Donald Trump ha messo la retromarcia. Ma come al solito, lo fa col clacson spianato e il paraurti carico di missili. Dopo aver minacciato dazi come fossero fuochi d’artificio del 4 luglio, ora concede una “pausa di riflessione” di 90 giorni. Ma solo a chi si inginocchia sul tappeto rosso della trattativa. Un’orgia di ambiguità diplomatica, con 75 Paesi (forse) graziati. Tranne la Cina, che Trump tratta ormai come un vicino di casa molesto: dazi al 125%, effetto immediato, e che Dio benedica il protezionismo.
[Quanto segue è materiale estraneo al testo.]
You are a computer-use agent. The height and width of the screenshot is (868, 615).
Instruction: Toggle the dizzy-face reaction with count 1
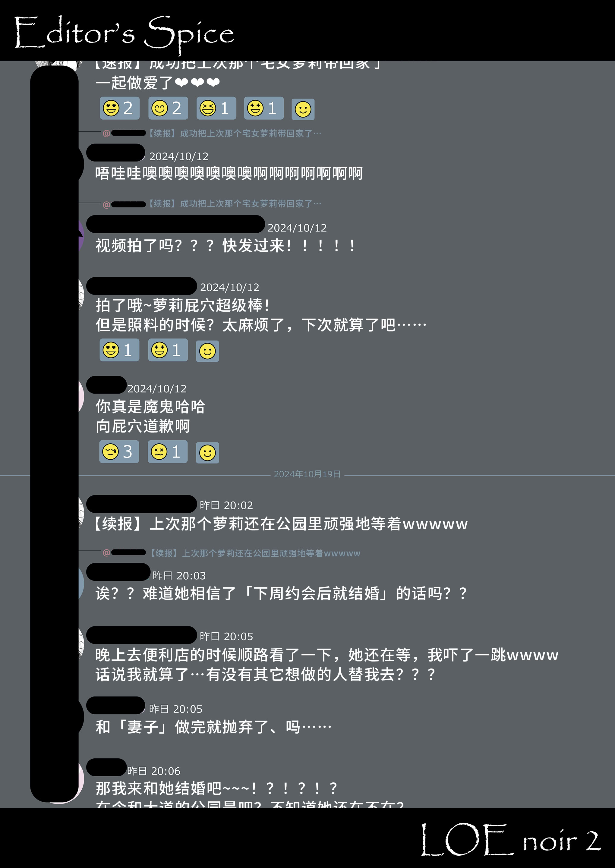coord(167,452)
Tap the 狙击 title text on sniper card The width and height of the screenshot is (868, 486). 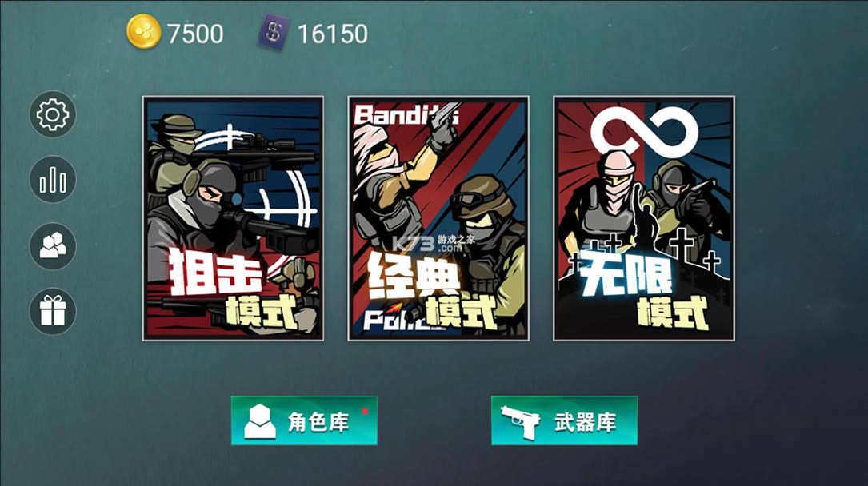[x=214, y=271]
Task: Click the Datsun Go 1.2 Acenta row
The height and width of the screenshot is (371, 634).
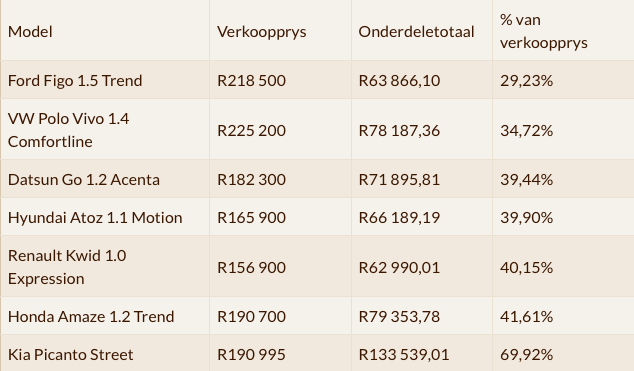Action: click(x=317, y=179)
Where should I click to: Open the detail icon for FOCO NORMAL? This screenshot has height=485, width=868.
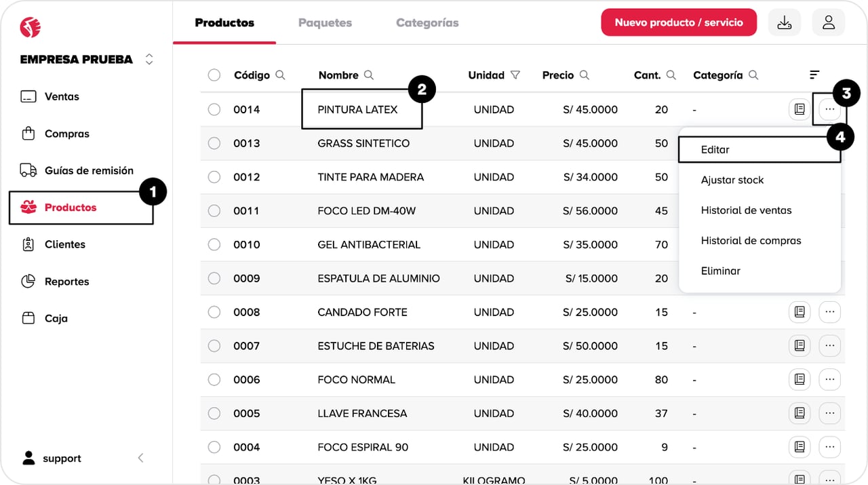coord(800,379)
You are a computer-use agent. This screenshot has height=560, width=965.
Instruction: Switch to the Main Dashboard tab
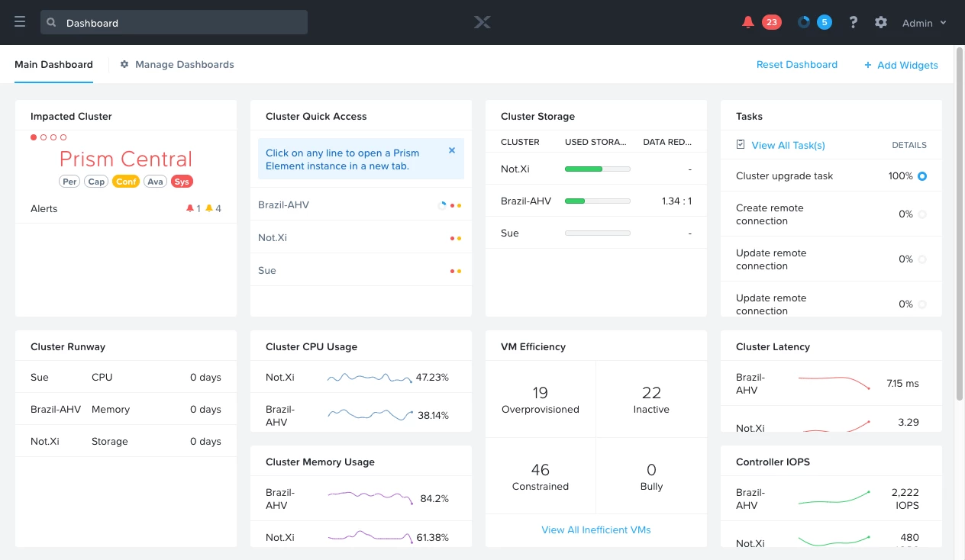pos(53,64)
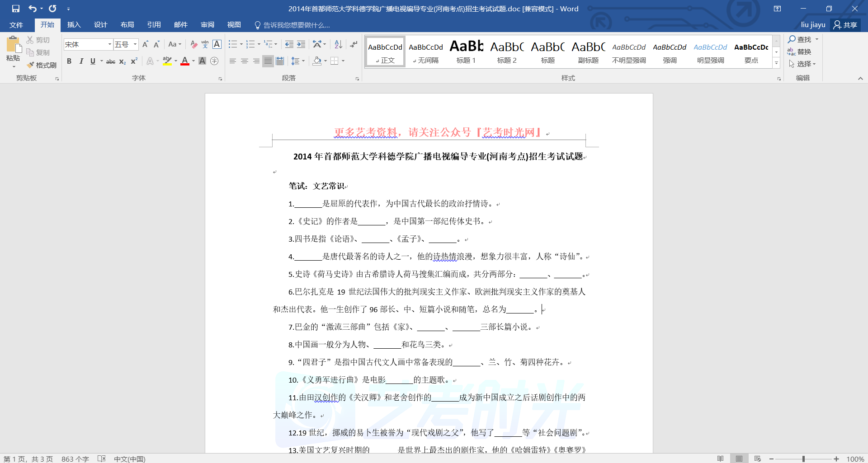Click the 告诉我您想要做什么 search field

(x=296, y=25)
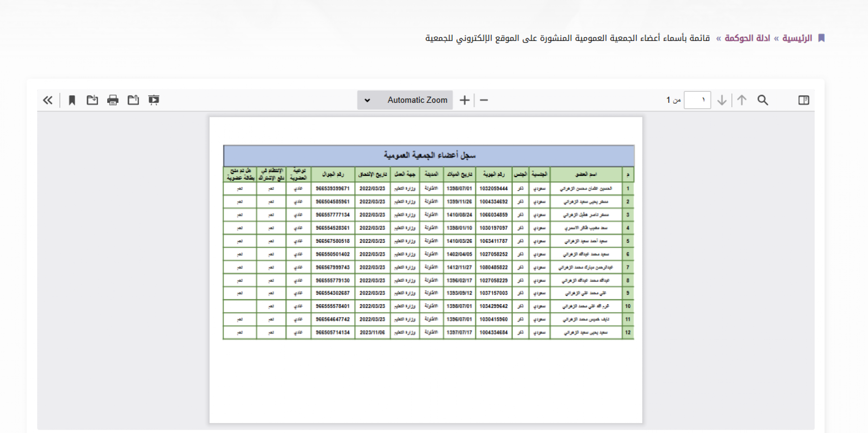Click row 12 number cell in table
The height and width of the screenshot is (433, 868).
[x=628, y=332]
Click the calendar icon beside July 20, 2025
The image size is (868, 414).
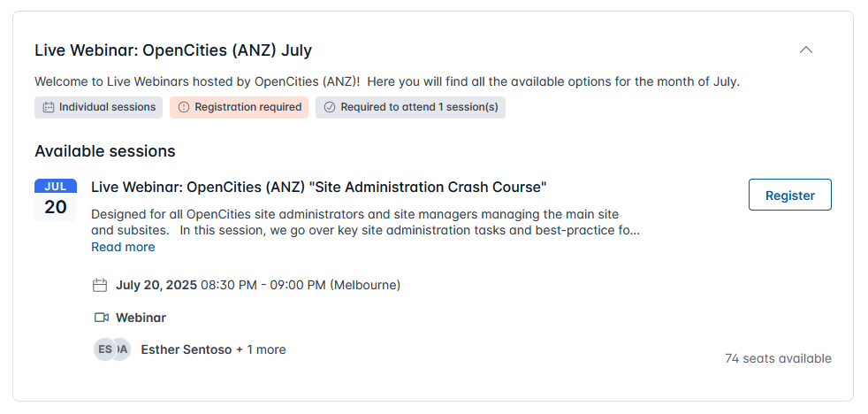click(x=100, y=286)
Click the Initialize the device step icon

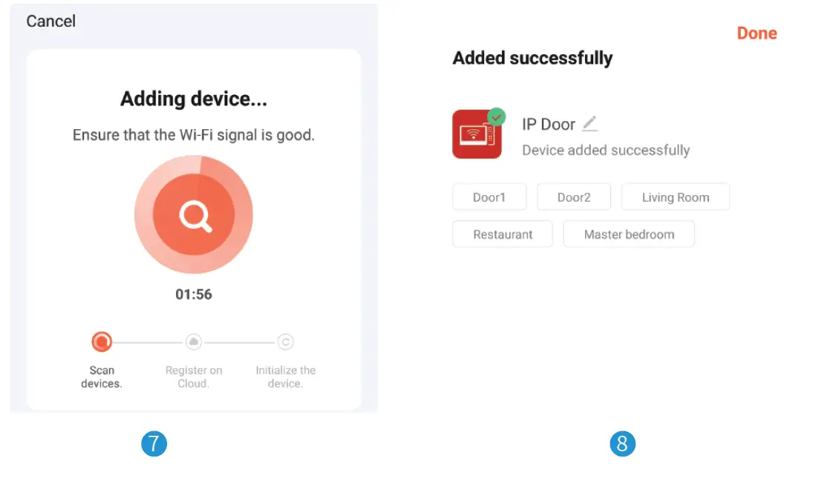286,341
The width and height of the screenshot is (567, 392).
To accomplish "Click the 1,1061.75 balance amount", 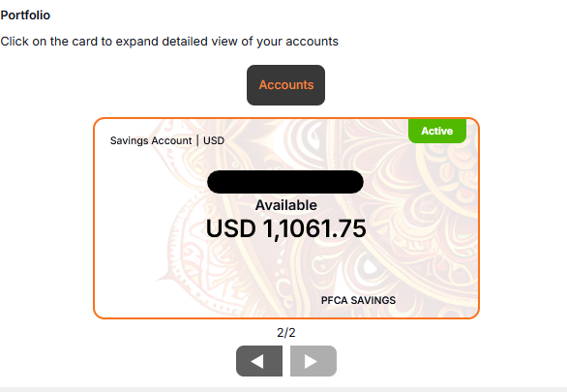I will pos(314,228).
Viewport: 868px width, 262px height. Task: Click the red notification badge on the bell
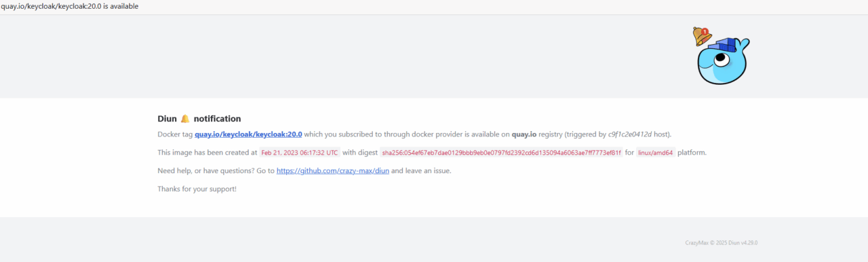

Sui social, il Tycoon predica la pace mentre carica la pistola. “Non ci deruberete più”, scrive su *Truth*, il suo personale campanile digitale da cui lancia anatemi tra un golf e l’altro.
L’Europa? Tentenna, approva controdazi, ma intanto si siede al tavolo. Perché con Trump è così: o balli, o ti ritrovi a vendere il parmigiano con l’Iva a stelle e strisce.
Wall Street esulta. Ma forse ride perché ha capito il trucco: Trump prima crea il problema, poi annuncia la soluzione. E si prende l’applauso. Teatro dell’assurdo. Biglietto d’ingresso? Gratis. Ma il conto, come sempre, lo pagano i consumatori.